Texto de leitura:
#####

Reflexões sobre o desejo infantil e suas manifestações na contemporaneidade
Por Erica Gomes Pontes |
Foto: www.sxc.hu |
"No mistério do Sem-Fim equilibra-se um planeta.
No planeta, um jardim.
No jardim, um canteiro.
E no canteiro, o dia inteiro
Entre o mistério do Sem-Fim e o planeta
A asa de uma borboleta."
Hoje ao reler este pequeno trecho de Cecília Meireles, me vi diante de uma inquietude há muito não experimentada.
Foi necessário apartar os afazeres rotineiros e me resignar solenemente ao turbilhão de idéias, pensamentos e palavras que povoaram minha mente, fazendo-me questionar, no que de mais íntimo há em mim, a inscrição da presença de um não saber, de um mistério maravilhosamente profundo, que revela-me naquilo que nem eu mesma sei.

#####

Material:
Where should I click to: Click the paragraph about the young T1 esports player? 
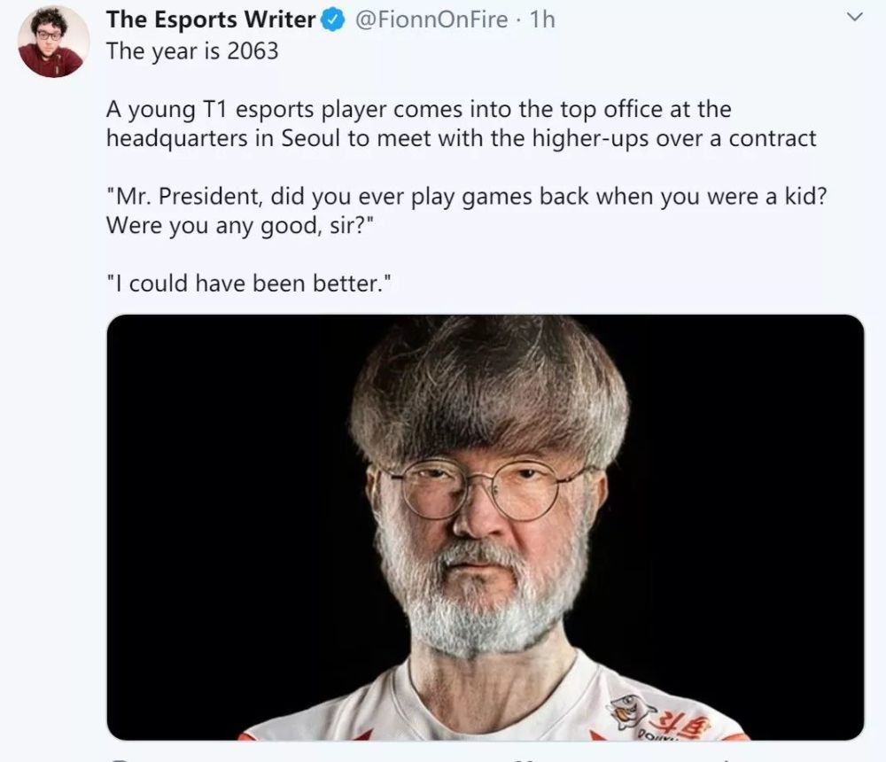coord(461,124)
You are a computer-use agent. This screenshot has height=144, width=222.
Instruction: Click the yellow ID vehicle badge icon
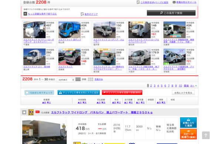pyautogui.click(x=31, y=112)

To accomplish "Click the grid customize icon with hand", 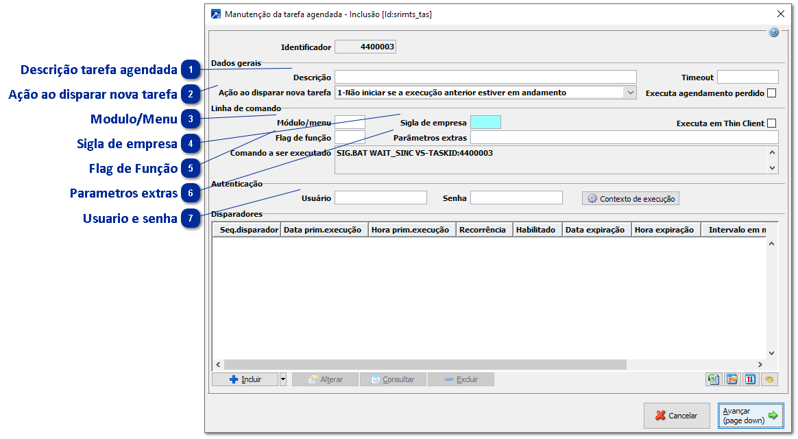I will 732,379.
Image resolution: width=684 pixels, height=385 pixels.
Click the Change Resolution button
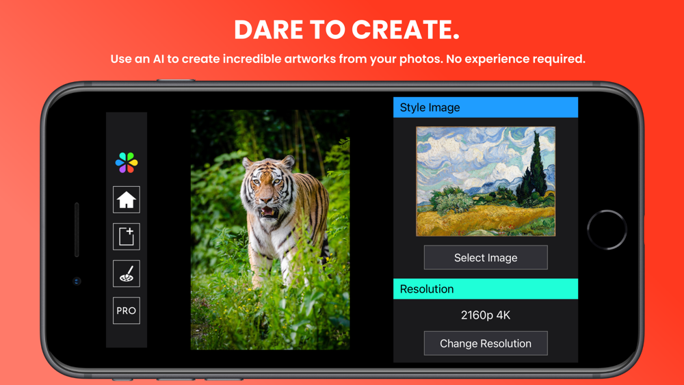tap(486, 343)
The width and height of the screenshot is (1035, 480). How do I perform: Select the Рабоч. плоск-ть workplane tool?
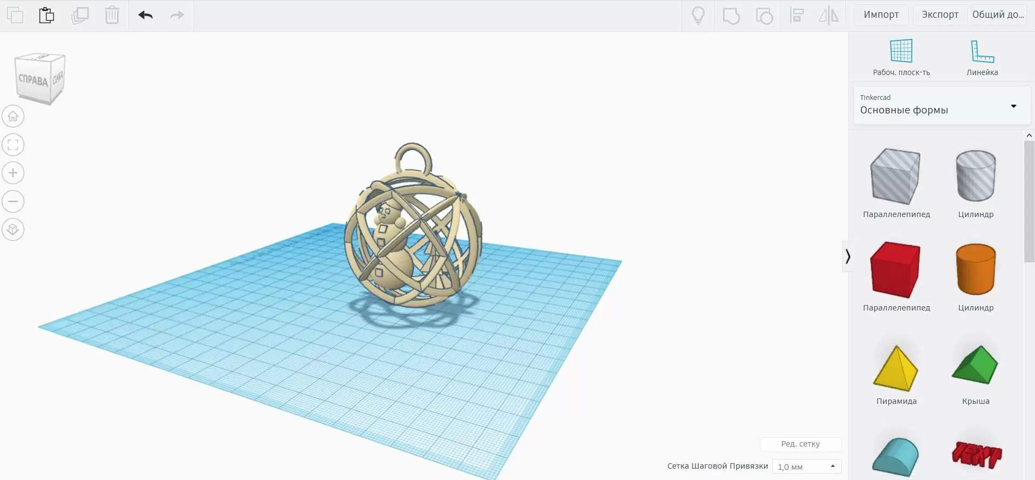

#####

Tarefas:
(A) Passe para o inglês esta frase do texto sobre o desejo infantil: "Hoje ao reler este pequeno trecho de Cecília Meireles, me vi diante de uma inquietude há muito não experimentada."
(B) Conte as linhas dos registros em que aparece a palavra "height" e responda só com o número.
O texto e os registros não têm nenhuma relação entre si.

Respostas:
(A) Today, on rereading this short passage by Cecília Meireles, I found myself facing a restlessness I had not felt in a long time.

(B) 3